*Directions for this task:*
Print back each record unchanged, without pictures.

BEGIN

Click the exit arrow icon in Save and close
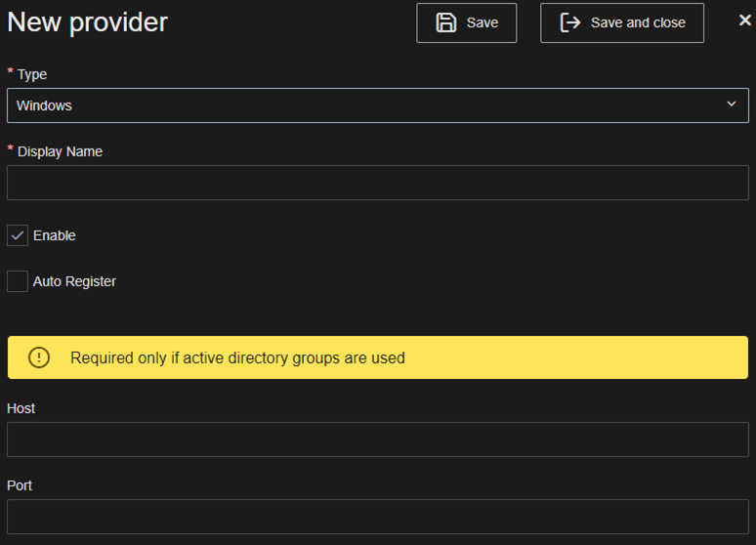The width and height of the screenshot is (756, 545). 570,22
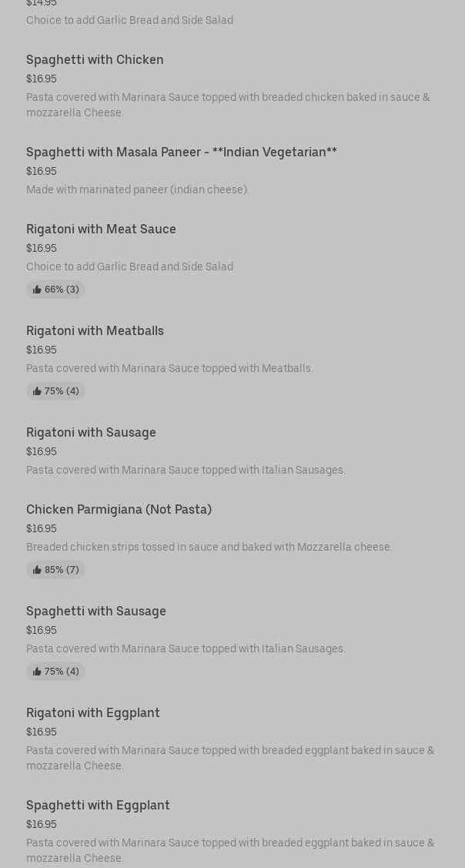Select Spaghetti with Masala Paneer Indian Vegetarian
This screenshot has height=868, width=465.
coord(181,152)
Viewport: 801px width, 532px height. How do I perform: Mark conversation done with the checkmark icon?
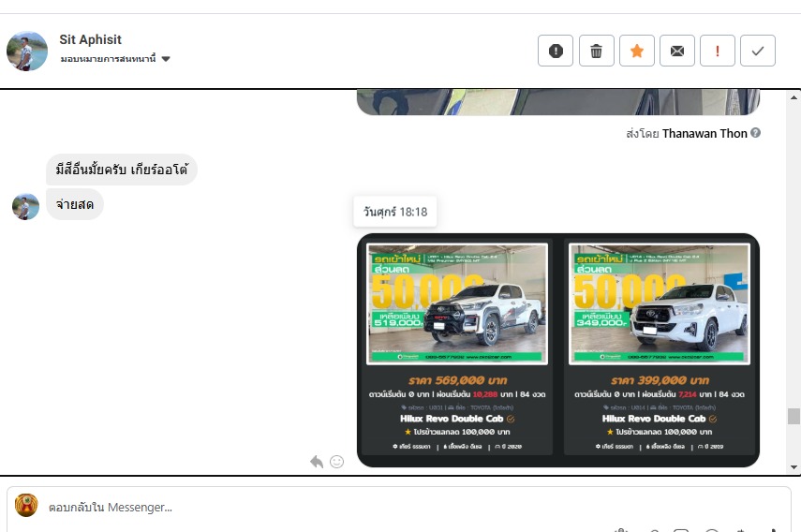coord(758,51)
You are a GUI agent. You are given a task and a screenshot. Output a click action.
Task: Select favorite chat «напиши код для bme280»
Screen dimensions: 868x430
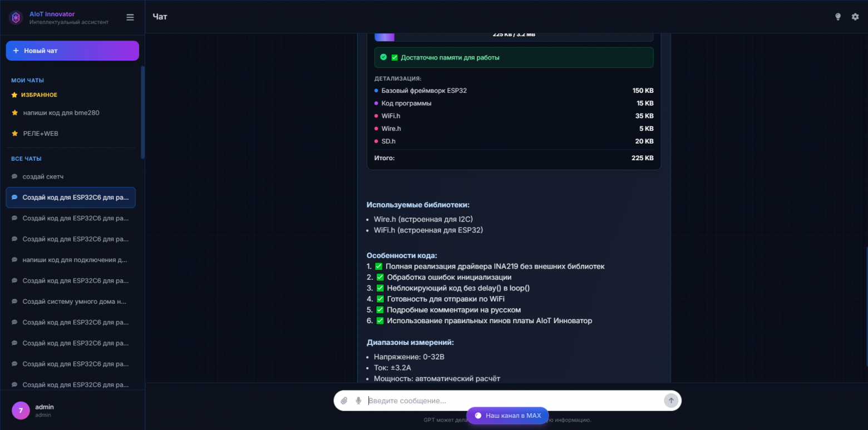pos(61,113)
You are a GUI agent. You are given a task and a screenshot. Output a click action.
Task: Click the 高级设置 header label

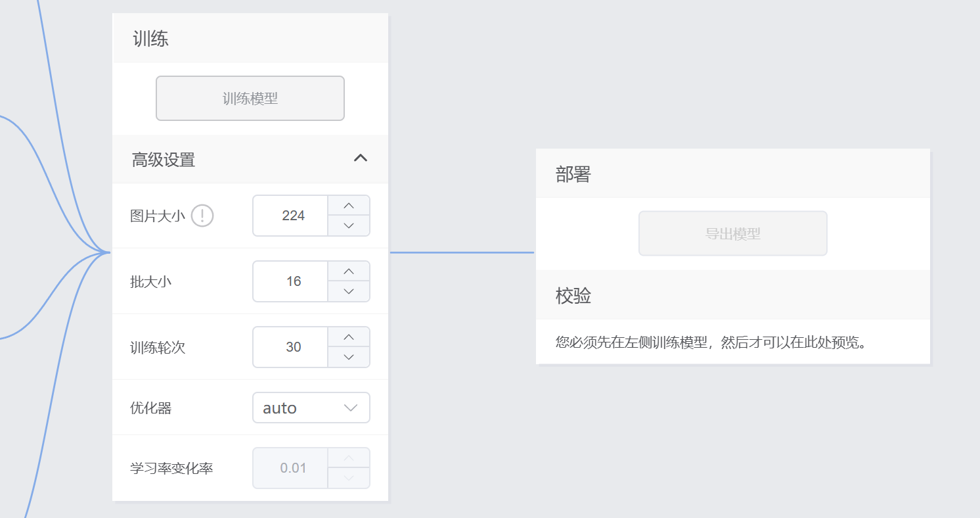click(x=164, y=160)
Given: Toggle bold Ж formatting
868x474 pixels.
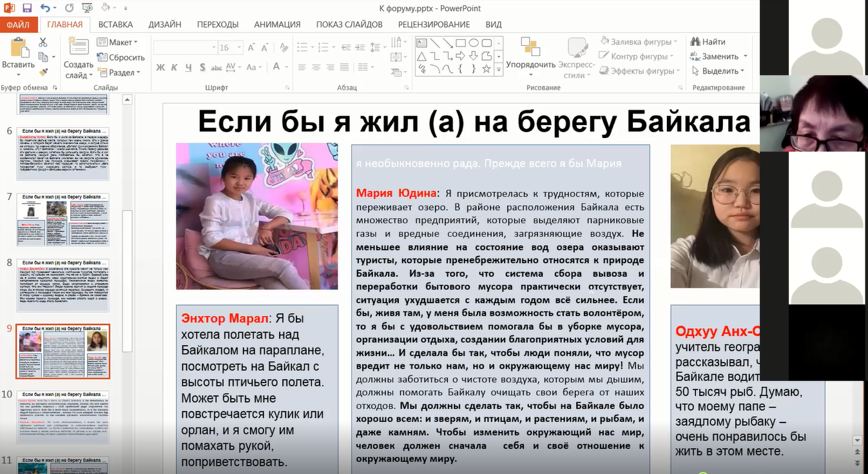Looking at the screenshot, I should coord(160,68).
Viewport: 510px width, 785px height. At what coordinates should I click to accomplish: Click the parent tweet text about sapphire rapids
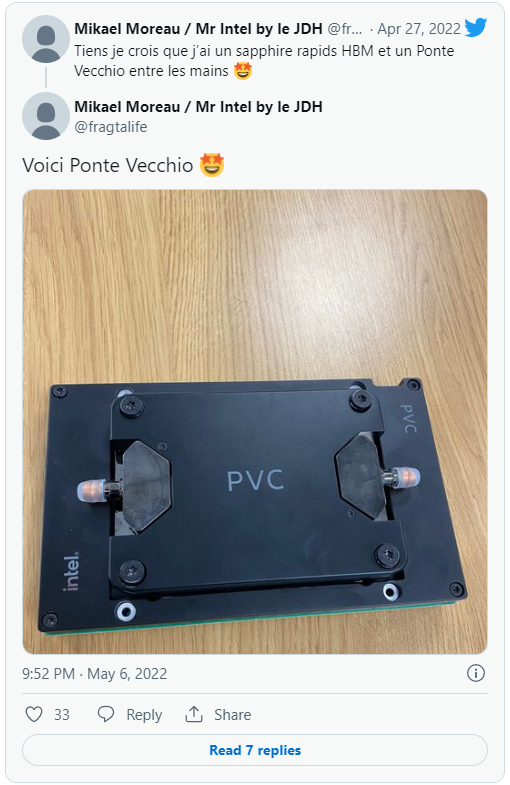(264, 61)
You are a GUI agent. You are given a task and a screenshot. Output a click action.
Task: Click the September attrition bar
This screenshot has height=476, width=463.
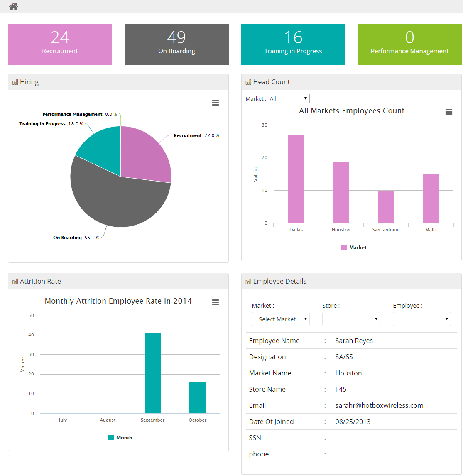[152, 373]
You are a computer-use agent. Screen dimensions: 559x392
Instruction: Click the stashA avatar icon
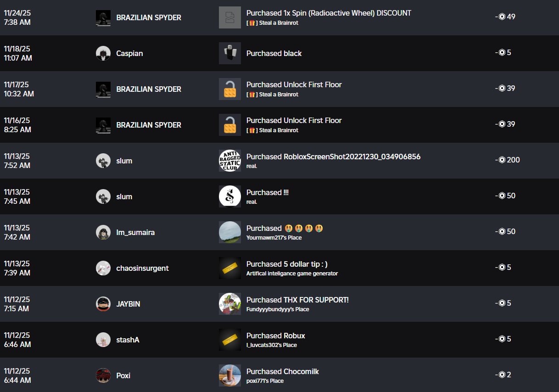click(x=103, y=340)
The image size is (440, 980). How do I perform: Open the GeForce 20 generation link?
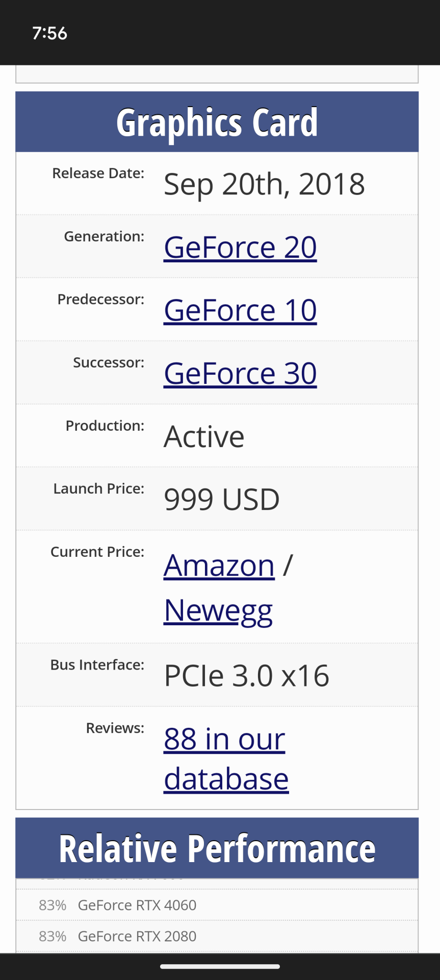coord(240,248)
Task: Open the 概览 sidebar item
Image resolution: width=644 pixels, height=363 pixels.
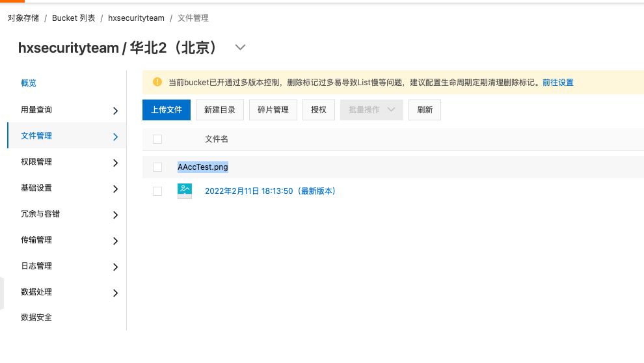Action: pos(29,83)
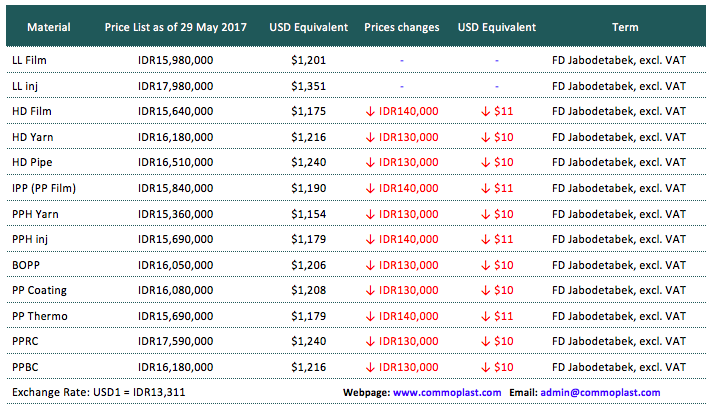Viewport: 712px width, 410px height.
Task: Select the LL inj material row label
Action: click(27, 86)
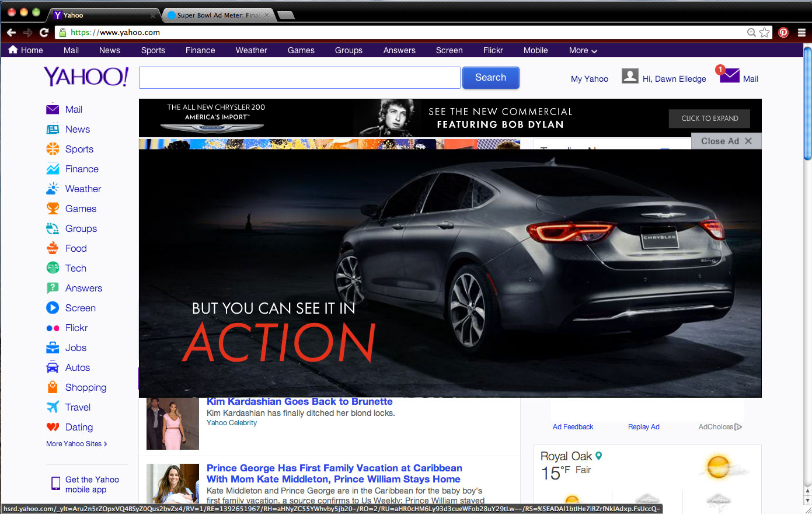Viewport: 812px width, 514px height.
Task: Click the Mail envelope icon in sidebar
Action: coord(53,109)
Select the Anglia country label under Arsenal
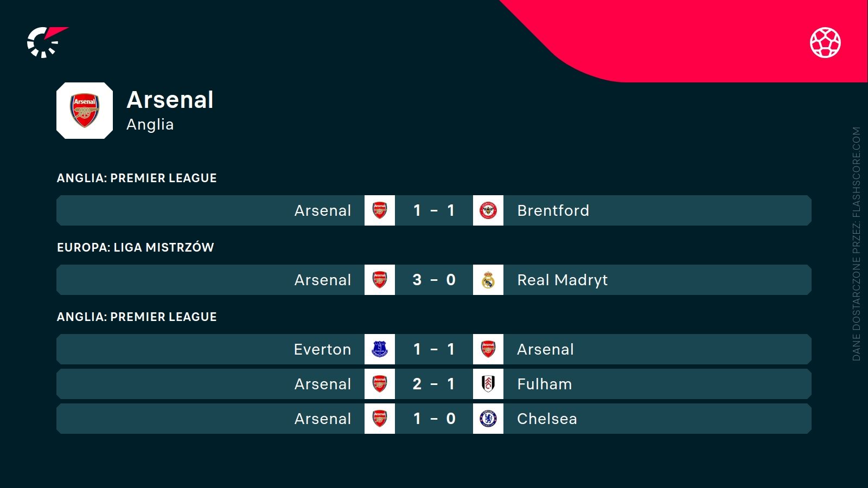The height and width of the screenshot is (488, 868). 150,125
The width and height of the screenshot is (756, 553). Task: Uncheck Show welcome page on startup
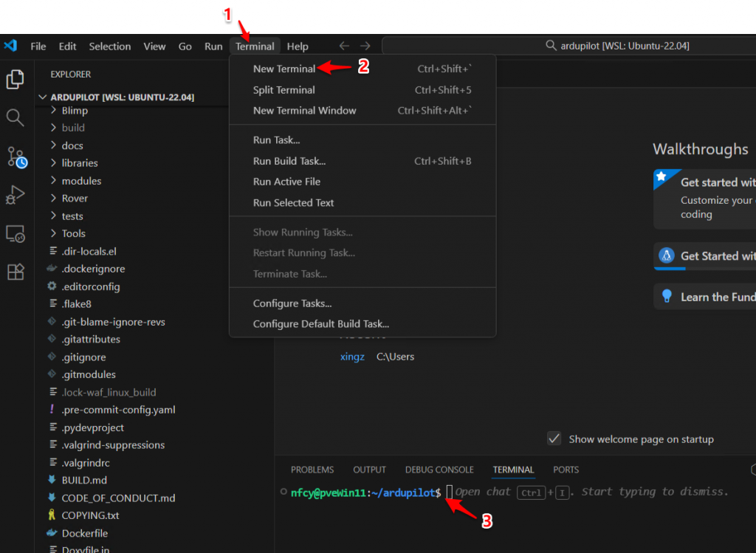point(554,439)
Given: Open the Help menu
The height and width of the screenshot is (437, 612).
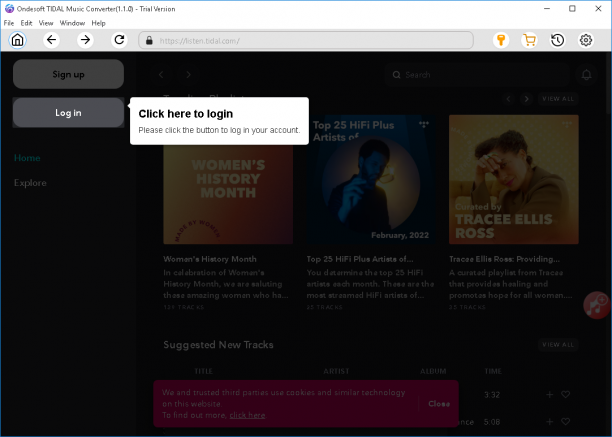Looking at the screenshot, I should point(98,23).
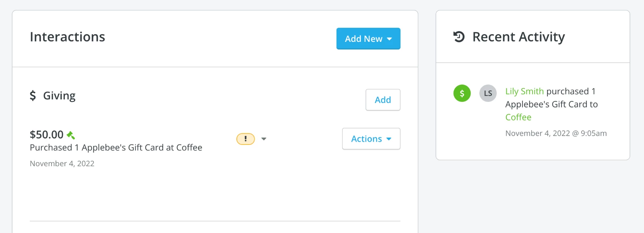This screenshot has width=644, height=233.
Task: Click the activity timestamp showing 9:05am
Action: pyautogui.click(x=556, y=133)
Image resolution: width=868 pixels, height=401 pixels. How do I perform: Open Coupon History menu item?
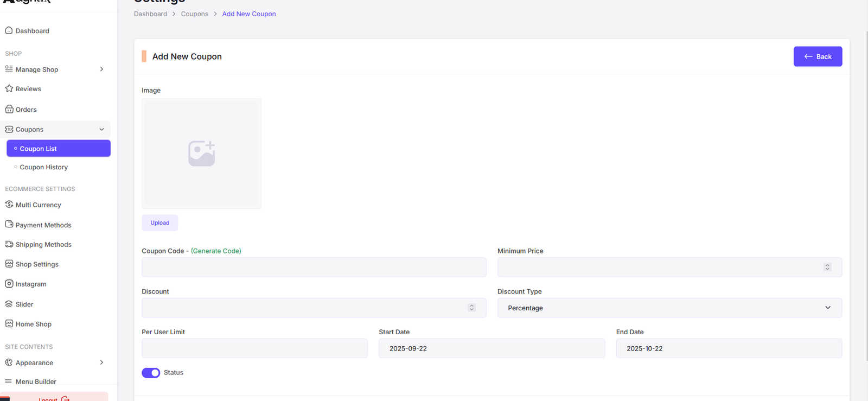click(43, 167)
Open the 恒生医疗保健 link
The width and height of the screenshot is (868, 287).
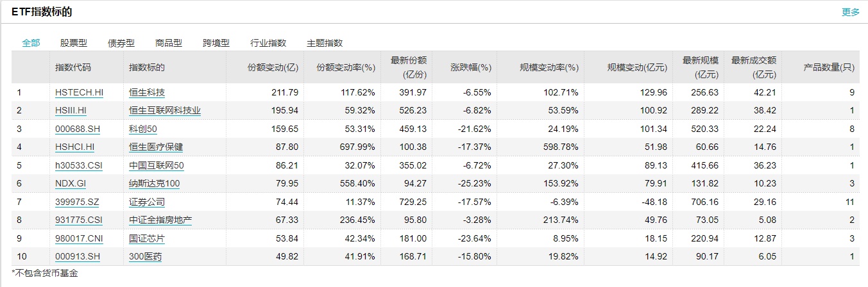click(156, 147)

END

*Your response:*
Click the exit arrow icon in Save and close
The width and height of the screenshot is (756, 545). 570,22
Select Spaghetti with Masala Paneer Indian Vegetarian
This screenshot has height=868, width=465.
coord(181,152)
Viewport: 801px width, 532px height. How do I perform: Mark conversation done with the checkmark icon?
coord(758,51)
You are a GUI agent. You are given a task and a screenshot. Output a click action.
Task: Select favorite chat «напиши код для bme280»
Screen dimensions: 868x430
pos(61,113)
You are a GUI agent. You are given a task and a screenshot. Output a click action.
Task: Click the 高级设置 header label

click(x=164, y=160)
Given: Toggle bold Ж formatting
868x474 pixels.
Looking at the screenshot, I should coord(160,68).
Viewport: 510px width, 785px height. At what coordinates should I click to accomplish: Click the parent tweet text about sapphire rapids
(264, 61)
You are a GUI agent. You are given a task and a screenshot. Output a click action.
Task: Click the September attrition bar
This screenshot has height=476, width=463.
[152, 373]
You are a computer-use agent. Screen dimensions: 559x392
Instruction: Click the stashA avatar icon
click(x=103, y=340)
The image size is (440, 980). How do I perform: Open the GeForce 20 generation link?
coord(240,248)
Task: Open the 概览 sidebar item
Image resolution: width=644 pixels, height=363 pixels.
Action: pos(29,83)
Viewport: 712px width, 410px height.
Task: Select the LL inj material row label
Action: click(27, 86)
Viewport: 812px width, 514px height.
Task: Click the Mail envelope icon in sidebar
Action: coord(53,109)
Select the Anglia country label under Arsenal
The height and width of the screenshot is (488, 868). 150,125
The width and height of the screenshot is (756, 553). Task: Uncheck Show welcome page on startup
point(554,439)
Given: Open the Help menu
The height and width of the screenshot is (437, 612).
Looking at the screenshot, I should point(98,23).
This screenshot has width=644, height=233.
Task: Click the activity timestamp showing 9:05am
Action: pyautogui.click(x=556, y=133)
Image resolution: width=868 pixels, height=401 pixels. How do I perform: Open Coupon History menu item?
click(43, 167)
Open the 恒生医疗保健 link
The width and height of the screenshot is (868, 287).
click(156, 147)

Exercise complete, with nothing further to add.